Pour lui, l’engagement civique se construit autour de plaidoyers et de prises de position publiques, mais jamais au détriment du respect dû aux personnes. « Ne pas être d’accord ne signifie pas insulter son adversaire », martèle-t-il. Il souligne que la restauration de l’ordre constitutionnel passe nécessairement par le respect des règles de droit, y compris pour ceux qui critiquent le pouvoir.

Geoffroy Foumboula Libeka Makosso insiste sur un point crucial : « L’insulte, la diffamation et l’outrage sont des délits, et non des manifestations de la liberté d’expression ». Il condamne avec la plus grande énergie les propos attribués à « Lanlaire » contre le chef de l’État gabonais, la Première dame et la mère du président. Selon lui, ces actes ne sauraient rester impunis, sous peine de banaliser les comportements les plus graves.

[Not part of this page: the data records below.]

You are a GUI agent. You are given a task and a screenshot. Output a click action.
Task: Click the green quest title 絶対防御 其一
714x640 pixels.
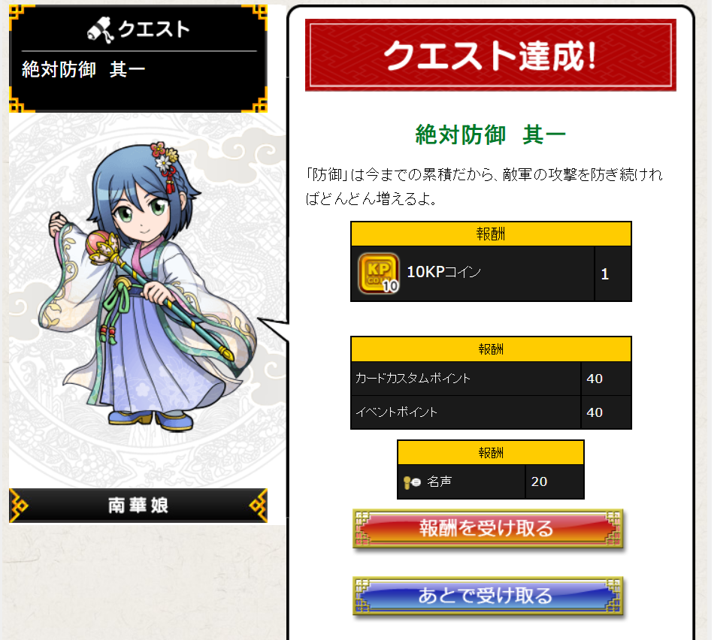pos(491,134)
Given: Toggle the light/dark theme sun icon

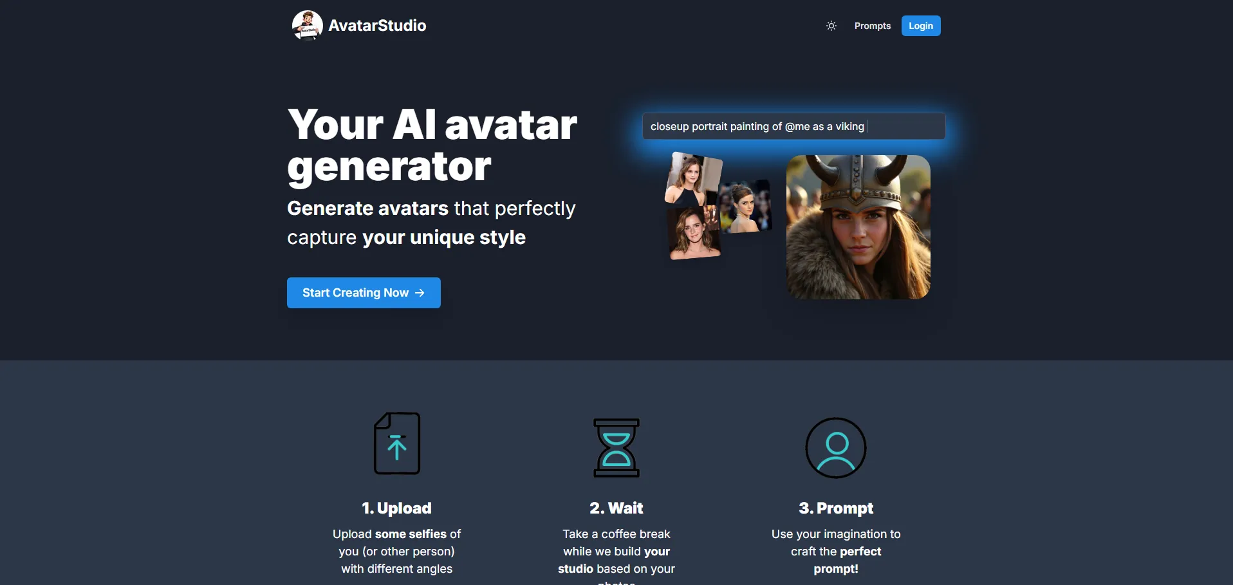Looking at the screenshot, I should coord(831,26).
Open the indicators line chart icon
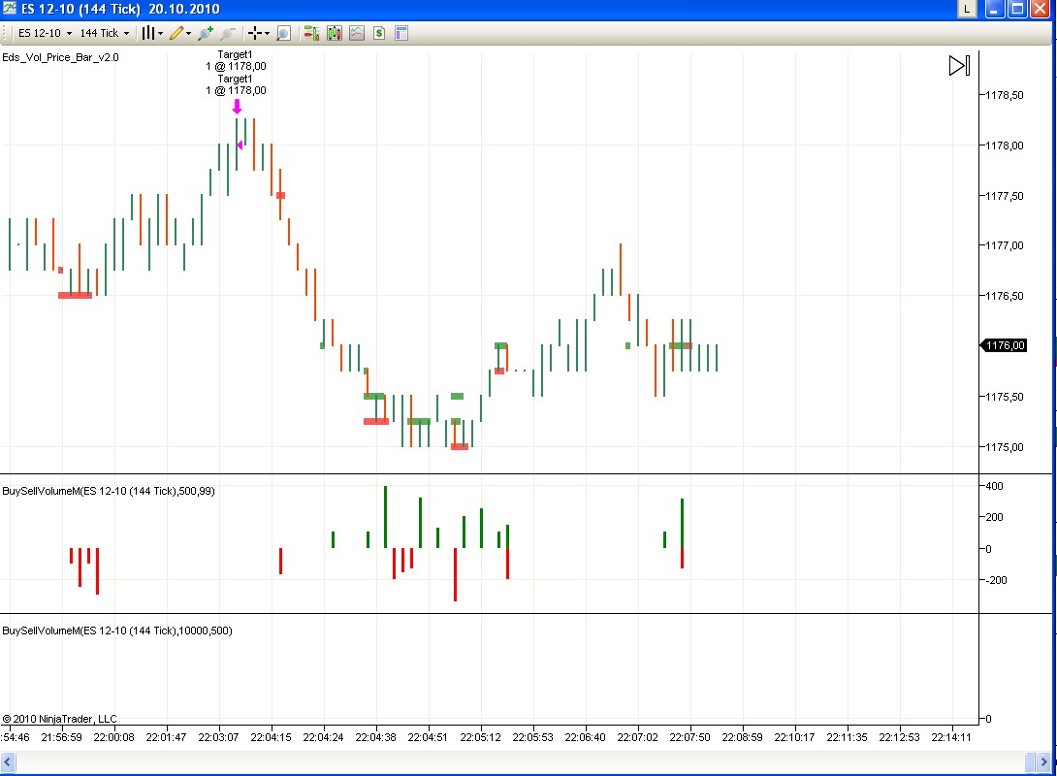 [x=357, y=33]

Des questions sur les liens entre le pouvoir et certains activistes

La critique de Geoffroy Foumboula Libeka Makosso ne s’arrête pas aux seuls activistes. Il interpelle également l’entourage du président sur les liens présumés entre les autorités et certains membres de la diaspora gabonaise connus pour leurs propos virulents. Il évoque des invitations au Gabon, des apparitions dans les médias publics, voire des démarches lors de déplacements présidentiels. Certaines de ces allégations, bien que formulées avec prudence, méritent selon lui une vérification contradictoire.

Il rapporte notamment une rumeur selon laquelle un activiste aurait reçu 150 000 euros d’un membre de la délégation présidentielle pour attaquer verbalement le chef de l’État. Une affirmation qui, pour l’instant, reste à l’état d’allégation et n’a pas été judiciairement établie.

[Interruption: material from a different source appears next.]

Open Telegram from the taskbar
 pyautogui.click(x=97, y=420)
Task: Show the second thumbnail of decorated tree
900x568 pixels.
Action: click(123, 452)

Mettre fin à une proximité dangereuse

Le leader de la société civile appelle les institutions à clarifier leur position vis-à-vis de ces activistes. « Le Président de la République et ses collaborateurs doivent mettre un terme à cette proximité avec des individus dont les seuls « états de service » sont l’outrage et l’insulte », déclare-t-il. Pour lui, cette tolérance apparente pourrait renforcer chez certains l’idée qu’il est possible d’obtenir de la visibilité ou même des faveurs en recourant à l’injure.

Geoffroy Foumboula Libeka Makosso met en garde contre le risque d’impunité. Si les dérives verbales ne sont pas sanctionnées, elles risquent de devenir la norme, altérant ainsi l’image même de la République. Il souligne que condamner publiquement une dérive sans engager de poursuites judiciaires, lorsque cela est possible, ne fait que renforcer le sentiment d’impunité chez les auteurs de ces actes.

Des poursuites judiciaires pour rétablir l’ordre

Face à cette situation, Geoffroy Foumboula Libeka Makosso demande aux autorités administratives et judiciaires d’engager des poursuites contre les auteurs de ces dérives. À défaut, l’opinion publique pourrait en venir à croire que certains activistes bénéficient d’une protection particulière. Il appelle également les citoyens à jouer leur rôle en signalant les contenus injurieux et en cessant de contribuer à leur viralité.

Cette prise de position soulève une question essentielle pour l’avenir du débat public au Gabon : comment concilier liberté d’expression, indispensable en démocratie, et respect des personnes ? Pour Geoffroy Foumboula Libeka Makosso, la réponse est claire : la critique est légitime, mais l’injure doit être sanctionnée par la justice.